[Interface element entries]
***

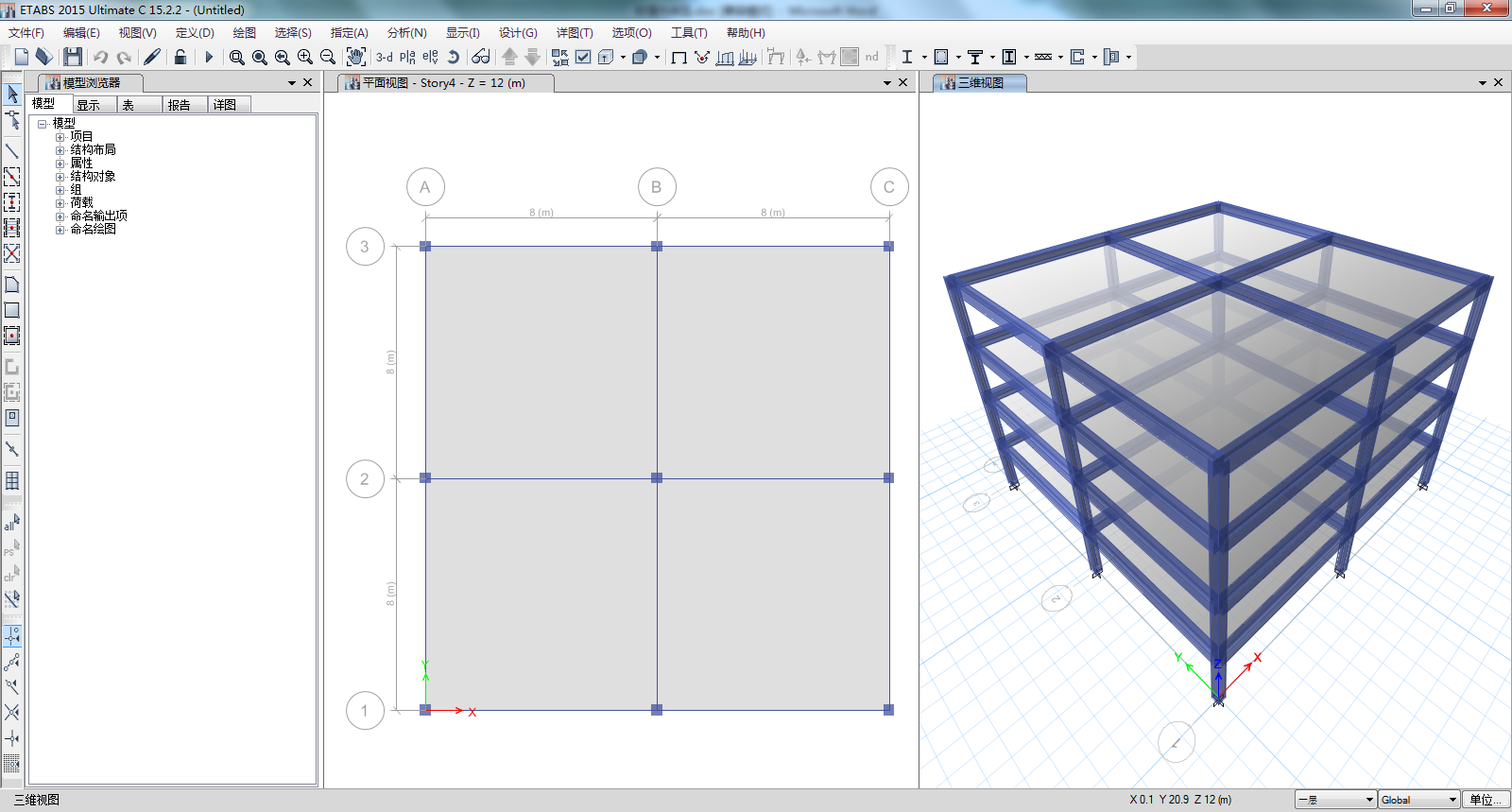Run analysis with the play arrow icon
Viewport: 1512px width, 812px height.
pyautogui.click(x=209, y=57)
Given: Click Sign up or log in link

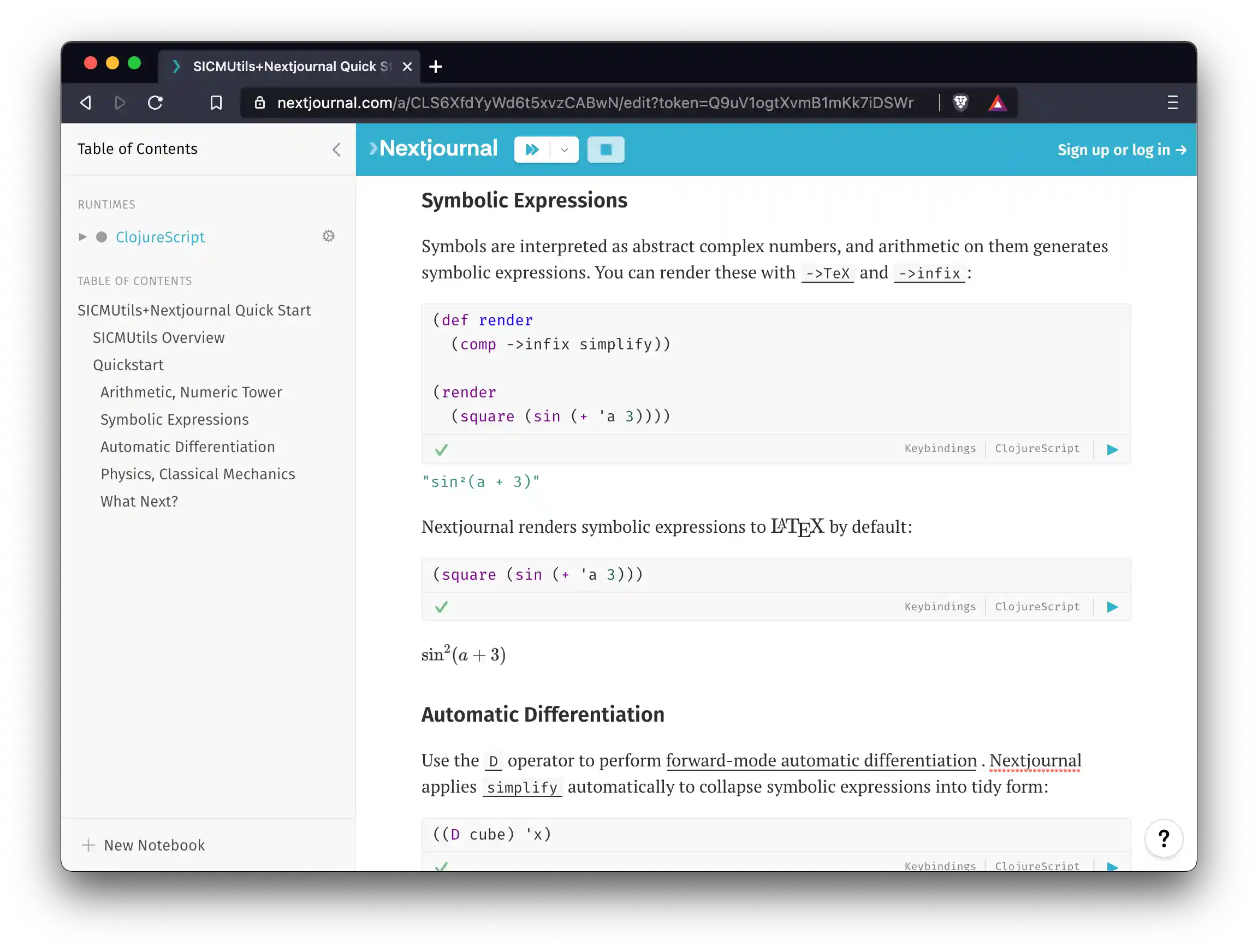Looking at the screenshot, I should point(1121,150).
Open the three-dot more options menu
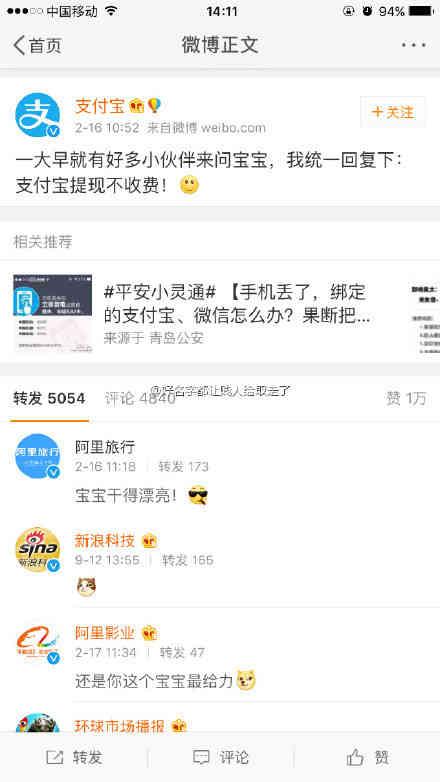 pyautogui.click(x=414, y=45)
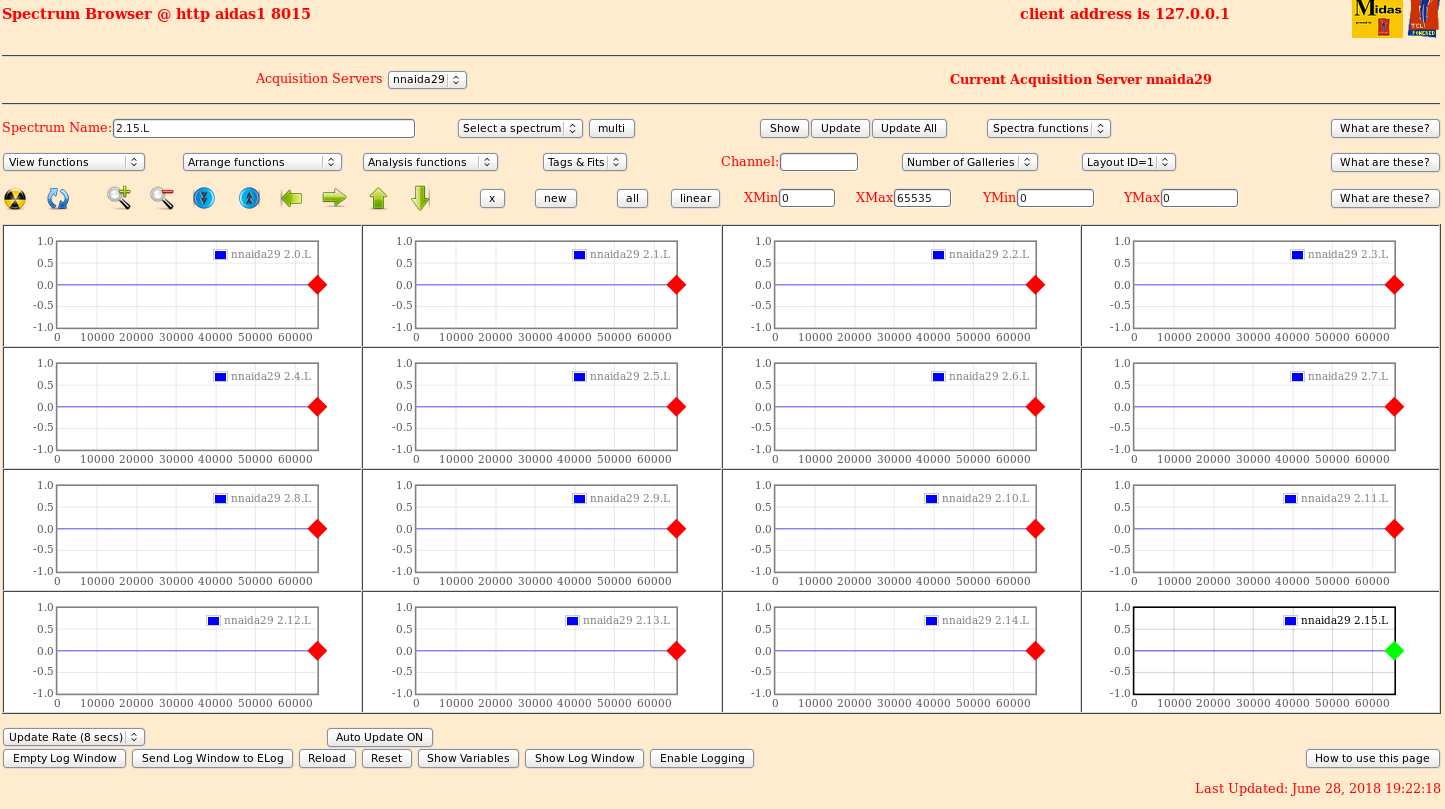
Task: Zoom out with the magnifier minus icon
Action: coord(162,198)
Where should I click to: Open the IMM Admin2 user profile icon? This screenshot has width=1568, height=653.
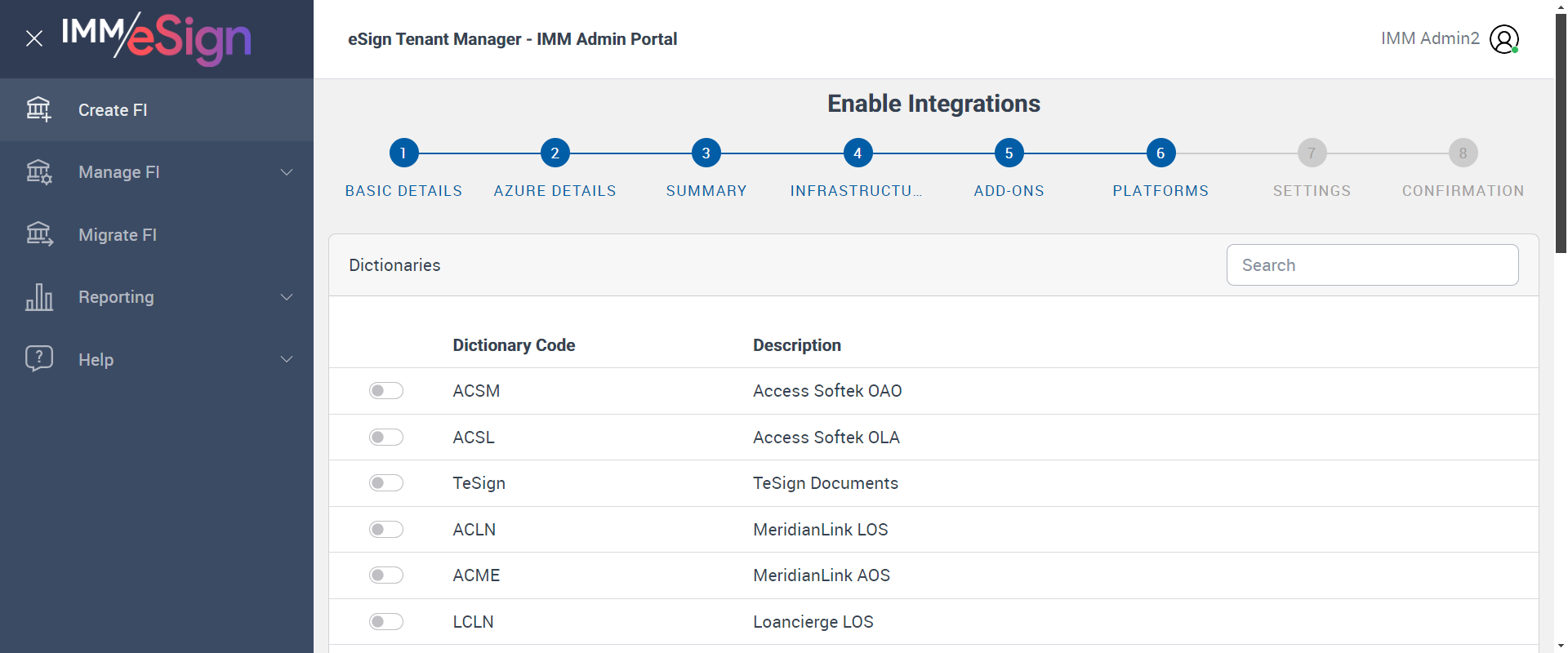(x=1503, y=39)
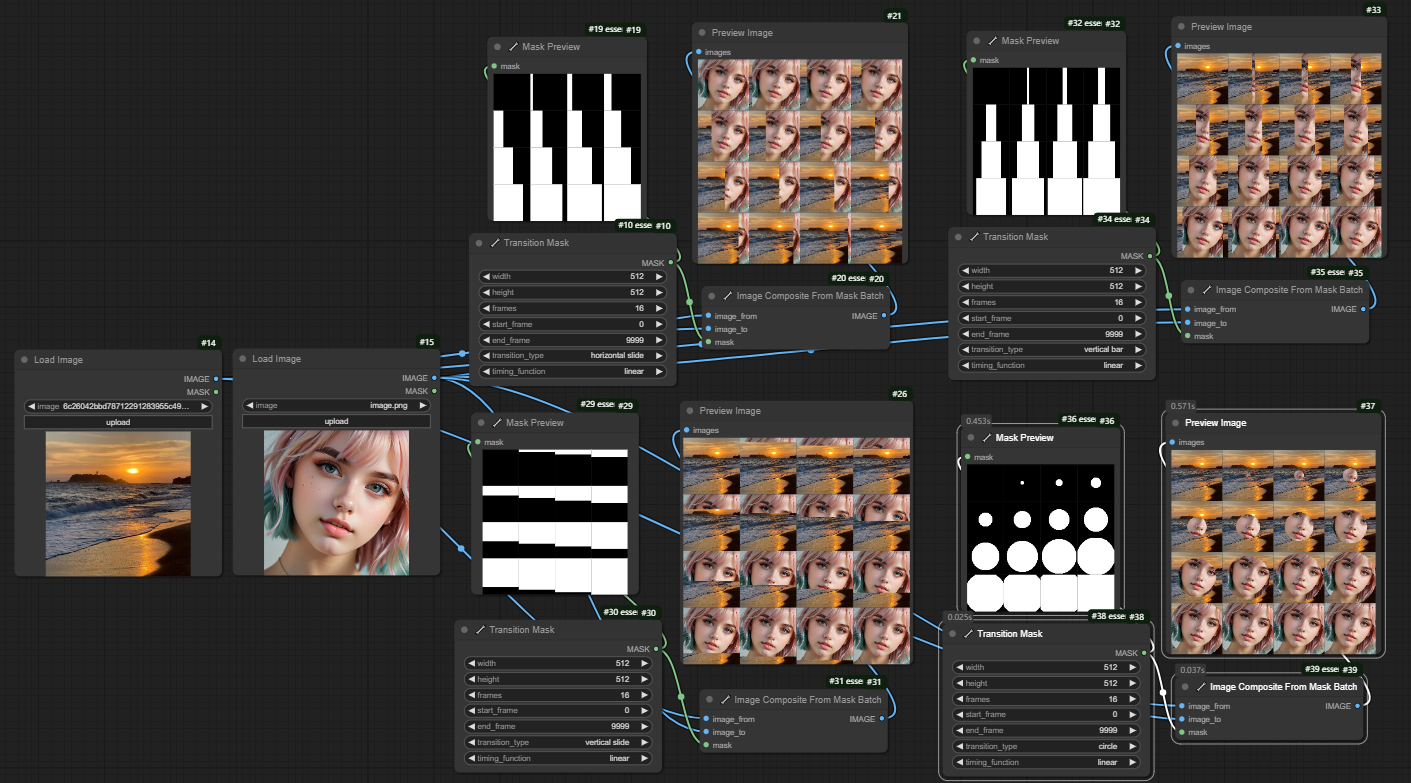The image size is (1411, 783).
Task: Toggle collapse of Image Composite From Mask Batch node #20
Action: [711, 297]
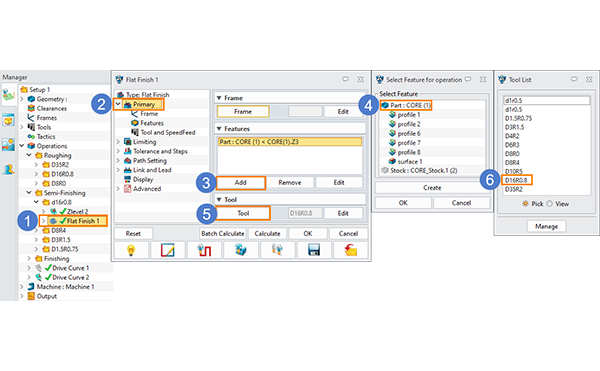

***

* What you need to do *
Rewrite every entry above with "Sign up" changed to "Register" and everything else kept the same. Leave the pictures out of your answer.

* Response to the task *
Run analysis with the play arrow icon
Viewport: 1512px width, 812px height.
pyautogui.click(x=209, y=57)
Given: Click Register or log in link

Looking at the screenshot, I should point(1121,150).
Open the three-dot more options menu
 pyautogui.click(x=414, y=45)
Task: Zoom out with the magnifier minus icon
Action: coord(162,198)
Where should I click to: Open the IMM Admin2 user profile icon? This screenshot has width=1568, height=653.
(x=1503, y=39)
The image size is (1411, 783).
Task: Toggle collapse of Image Composite From Mask Batch node #20
Action: [711, 297]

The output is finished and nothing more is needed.